» What to work on
Which lines of the data contain the string "will"? Copy every one of them.

(Records from a dataset)
****************

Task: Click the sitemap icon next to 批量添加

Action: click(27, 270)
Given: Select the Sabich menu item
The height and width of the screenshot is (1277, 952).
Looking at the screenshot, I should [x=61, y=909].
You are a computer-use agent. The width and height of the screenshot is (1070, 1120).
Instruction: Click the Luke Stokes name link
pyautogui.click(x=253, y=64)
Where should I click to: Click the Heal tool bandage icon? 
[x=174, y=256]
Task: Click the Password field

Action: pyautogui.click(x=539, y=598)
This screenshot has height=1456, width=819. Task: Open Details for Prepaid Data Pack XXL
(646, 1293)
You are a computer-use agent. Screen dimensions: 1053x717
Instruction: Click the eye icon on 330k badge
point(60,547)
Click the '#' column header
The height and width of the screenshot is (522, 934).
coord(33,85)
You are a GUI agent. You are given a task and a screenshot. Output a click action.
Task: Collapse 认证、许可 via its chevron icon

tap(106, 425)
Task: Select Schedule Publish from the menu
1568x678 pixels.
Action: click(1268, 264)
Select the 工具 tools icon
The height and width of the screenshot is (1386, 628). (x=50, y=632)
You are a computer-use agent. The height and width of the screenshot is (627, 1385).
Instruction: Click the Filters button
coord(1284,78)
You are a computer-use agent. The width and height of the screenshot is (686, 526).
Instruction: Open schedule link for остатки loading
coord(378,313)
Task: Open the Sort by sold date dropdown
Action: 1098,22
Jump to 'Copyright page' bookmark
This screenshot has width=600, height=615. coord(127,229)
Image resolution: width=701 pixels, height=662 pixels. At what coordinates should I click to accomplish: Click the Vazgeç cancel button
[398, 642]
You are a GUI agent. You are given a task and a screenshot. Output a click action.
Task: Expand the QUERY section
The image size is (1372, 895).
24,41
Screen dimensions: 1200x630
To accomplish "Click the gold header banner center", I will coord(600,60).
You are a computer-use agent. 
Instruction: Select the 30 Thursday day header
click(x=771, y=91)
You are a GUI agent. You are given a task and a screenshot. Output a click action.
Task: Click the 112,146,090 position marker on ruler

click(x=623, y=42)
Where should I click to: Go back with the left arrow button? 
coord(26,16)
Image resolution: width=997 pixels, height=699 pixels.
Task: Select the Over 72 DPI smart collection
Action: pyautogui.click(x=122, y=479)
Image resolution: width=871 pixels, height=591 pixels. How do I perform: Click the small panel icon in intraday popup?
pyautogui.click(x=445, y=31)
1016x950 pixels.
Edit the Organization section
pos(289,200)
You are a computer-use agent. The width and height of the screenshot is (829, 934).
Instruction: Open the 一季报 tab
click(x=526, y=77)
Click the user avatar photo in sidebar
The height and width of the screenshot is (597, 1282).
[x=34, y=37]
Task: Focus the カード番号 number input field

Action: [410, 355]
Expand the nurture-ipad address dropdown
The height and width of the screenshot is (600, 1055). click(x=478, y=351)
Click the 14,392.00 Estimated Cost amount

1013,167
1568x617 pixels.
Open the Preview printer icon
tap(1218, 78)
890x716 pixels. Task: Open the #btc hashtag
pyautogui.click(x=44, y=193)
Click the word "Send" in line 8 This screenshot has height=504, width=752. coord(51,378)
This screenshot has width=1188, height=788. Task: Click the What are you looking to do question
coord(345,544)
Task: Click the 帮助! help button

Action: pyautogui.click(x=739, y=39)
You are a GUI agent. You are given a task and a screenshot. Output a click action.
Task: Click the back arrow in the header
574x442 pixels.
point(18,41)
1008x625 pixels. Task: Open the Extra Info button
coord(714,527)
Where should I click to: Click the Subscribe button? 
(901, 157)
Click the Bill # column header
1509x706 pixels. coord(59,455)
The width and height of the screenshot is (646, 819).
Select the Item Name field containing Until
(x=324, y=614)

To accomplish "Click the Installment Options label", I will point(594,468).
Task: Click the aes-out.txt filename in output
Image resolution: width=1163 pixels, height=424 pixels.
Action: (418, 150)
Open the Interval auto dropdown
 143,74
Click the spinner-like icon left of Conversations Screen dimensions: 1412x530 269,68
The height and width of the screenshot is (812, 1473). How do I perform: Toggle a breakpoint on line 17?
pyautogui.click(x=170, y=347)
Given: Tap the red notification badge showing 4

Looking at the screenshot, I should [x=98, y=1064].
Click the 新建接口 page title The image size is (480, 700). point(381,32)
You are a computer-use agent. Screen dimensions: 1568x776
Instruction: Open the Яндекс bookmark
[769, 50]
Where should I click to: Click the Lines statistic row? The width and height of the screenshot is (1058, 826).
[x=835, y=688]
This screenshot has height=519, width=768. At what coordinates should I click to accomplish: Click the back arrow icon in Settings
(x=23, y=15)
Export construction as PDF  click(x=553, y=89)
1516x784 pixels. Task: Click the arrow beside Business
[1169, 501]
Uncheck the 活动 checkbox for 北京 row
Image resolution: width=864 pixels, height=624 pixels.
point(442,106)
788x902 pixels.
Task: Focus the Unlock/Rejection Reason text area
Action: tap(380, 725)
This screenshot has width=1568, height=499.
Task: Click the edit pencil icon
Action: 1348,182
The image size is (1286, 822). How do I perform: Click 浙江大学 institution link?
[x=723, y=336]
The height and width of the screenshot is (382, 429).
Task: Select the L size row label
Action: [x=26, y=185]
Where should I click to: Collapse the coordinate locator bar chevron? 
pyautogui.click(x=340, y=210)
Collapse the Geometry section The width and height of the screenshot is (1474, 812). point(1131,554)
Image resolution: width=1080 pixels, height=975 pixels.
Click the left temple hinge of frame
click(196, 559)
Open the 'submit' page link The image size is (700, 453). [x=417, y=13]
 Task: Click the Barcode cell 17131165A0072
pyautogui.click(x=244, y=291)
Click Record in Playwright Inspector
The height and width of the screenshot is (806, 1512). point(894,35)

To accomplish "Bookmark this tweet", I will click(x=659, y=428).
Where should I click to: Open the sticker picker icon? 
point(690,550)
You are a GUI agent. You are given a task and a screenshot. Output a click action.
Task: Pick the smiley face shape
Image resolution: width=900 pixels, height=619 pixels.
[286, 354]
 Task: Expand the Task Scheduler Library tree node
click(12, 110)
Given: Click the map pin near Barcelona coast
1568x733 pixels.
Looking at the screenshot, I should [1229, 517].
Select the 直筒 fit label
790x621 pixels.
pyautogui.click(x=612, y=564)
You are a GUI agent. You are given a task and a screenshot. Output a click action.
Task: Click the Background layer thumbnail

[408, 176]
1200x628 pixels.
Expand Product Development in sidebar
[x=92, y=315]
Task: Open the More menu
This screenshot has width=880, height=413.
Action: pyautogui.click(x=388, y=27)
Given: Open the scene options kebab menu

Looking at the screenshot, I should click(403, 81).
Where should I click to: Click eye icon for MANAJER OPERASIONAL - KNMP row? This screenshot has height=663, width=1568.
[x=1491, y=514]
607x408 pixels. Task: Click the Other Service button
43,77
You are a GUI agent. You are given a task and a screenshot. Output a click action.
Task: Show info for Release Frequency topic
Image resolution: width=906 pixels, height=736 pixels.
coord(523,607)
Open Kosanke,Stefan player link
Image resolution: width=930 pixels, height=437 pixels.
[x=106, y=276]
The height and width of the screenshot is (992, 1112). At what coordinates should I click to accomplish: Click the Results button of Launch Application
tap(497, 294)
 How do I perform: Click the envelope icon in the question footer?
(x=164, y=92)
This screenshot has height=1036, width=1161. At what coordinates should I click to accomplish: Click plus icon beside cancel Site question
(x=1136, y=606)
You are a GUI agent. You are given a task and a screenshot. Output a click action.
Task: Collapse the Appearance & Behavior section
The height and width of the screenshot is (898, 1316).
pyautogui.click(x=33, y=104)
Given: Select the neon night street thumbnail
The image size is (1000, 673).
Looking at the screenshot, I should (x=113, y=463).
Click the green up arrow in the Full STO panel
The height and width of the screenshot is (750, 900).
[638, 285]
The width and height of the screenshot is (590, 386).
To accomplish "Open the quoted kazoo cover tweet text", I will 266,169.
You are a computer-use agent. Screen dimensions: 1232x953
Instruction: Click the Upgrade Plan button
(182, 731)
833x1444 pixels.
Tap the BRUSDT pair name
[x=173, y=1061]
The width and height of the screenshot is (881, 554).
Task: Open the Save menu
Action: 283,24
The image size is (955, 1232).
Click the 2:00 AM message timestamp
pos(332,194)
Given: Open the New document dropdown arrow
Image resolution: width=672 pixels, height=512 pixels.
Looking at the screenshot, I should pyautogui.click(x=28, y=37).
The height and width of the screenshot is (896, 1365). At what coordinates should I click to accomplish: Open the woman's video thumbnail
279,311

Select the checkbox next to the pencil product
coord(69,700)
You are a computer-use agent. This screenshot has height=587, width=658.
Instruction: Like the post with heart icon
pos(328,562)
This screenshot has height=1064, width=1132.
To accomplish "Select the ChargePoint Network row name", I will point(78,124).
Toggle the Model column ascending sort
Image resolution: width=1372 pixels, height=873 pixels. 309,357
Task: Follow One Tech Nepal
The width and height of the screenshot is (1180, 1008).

****************

» Result of this exercise
To accomplish "Click the gold header banner center", I will coord(600,60).
To accomplish "Click the Installment Options label", I will point(594,468).
To accomplish "Bookmark this tweet", I will click(x=659, y=428).
To accomplish "Open the quoted kazoo cover tweet text", I will 266,169.
To accomplish "Select the ChargePoint Network row name", I will point(78,124).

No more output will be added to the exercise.